Movie Star by Laundry

SOMETHING OLD

The 1992 educational video The Gay Man’s Guide to Safer Sex was revolutionary in its day for such frank discussion of the AIDS pandemic, even if the X-rated documentary had more things besides “education” on its mind. Likewise, the soundtrack by Coil has more things on its mind than blending into the background. Released in full in 2019, the six-track album is one of the legendary post-industrial band’s best recordings, bookended by two versions of the lush, Robert Johnson-sampling title cut and filled with some of their most mind-twisting music.

SOMETHING NEW

No Live ‘til Leather ‘98 is allegedly a rare archival recording of an unknown punk band called Leather Rats playing a show in Japan in 1998—never mind the fact that it sounds more like dub reggae overlaid with dark-Elvis vocals. Even if the incongruously huge swells of crowd noise weren’t a giveaway, it’d be obvious that this was just a bedroom producer with a taste for mythology and misdirection.
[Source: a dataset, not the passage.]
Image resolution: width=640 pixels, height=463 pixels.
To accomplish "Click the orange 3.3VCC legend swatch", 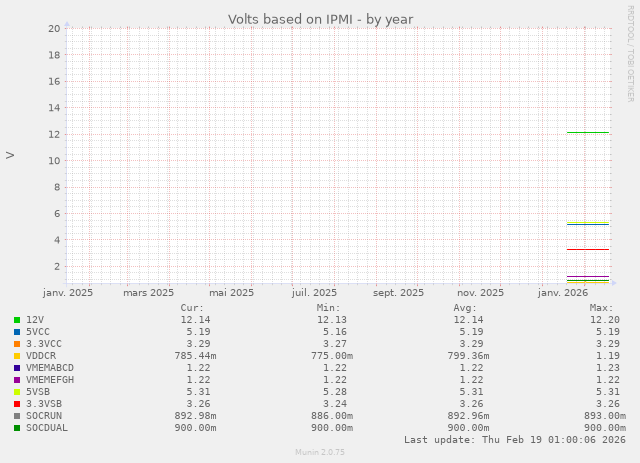I will coord(17,344).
But it’s one of the canniest genre fusions of the year, a combination so seamless yet so counterintuitive it’ll make a lot of punk bands wonder why they didn’t think of it first.

SOMETHING LOCAL

Movie Star, the new album from Eugene four-piece Laundry, is a song cycle set in neon capitalist hell. The band’s three singers are an implicit rebuke to the exceptionalism and hero worship suggested in the album title, but instead of crowing at us about how we’re all slaves to the system, they portray themselves as victims of the grind who find that making art is the best way to stick together. Plenty of psych-rock bands poke fun at advertising, capitalism and celebrity culture. Few do it with such a light touch, or over such likable music.

SOMETHING ASKEW

Baby Dee is one of the most idiosyncratic artists working in the American folk underground right now, and it’s not just because she’s been known to busk in Central Park in a bear suit. Her tremulous voice seems drawn from musical theater, her arrangements from archaic European art songs, and her attitude from punk rock. Love’s Small Song is the best showcase for how lovely her singing and harp playing can be, but if you want to hear her go absolutely buck, check out Regifted Light, produced by her equal in goofiness Andrew W.K.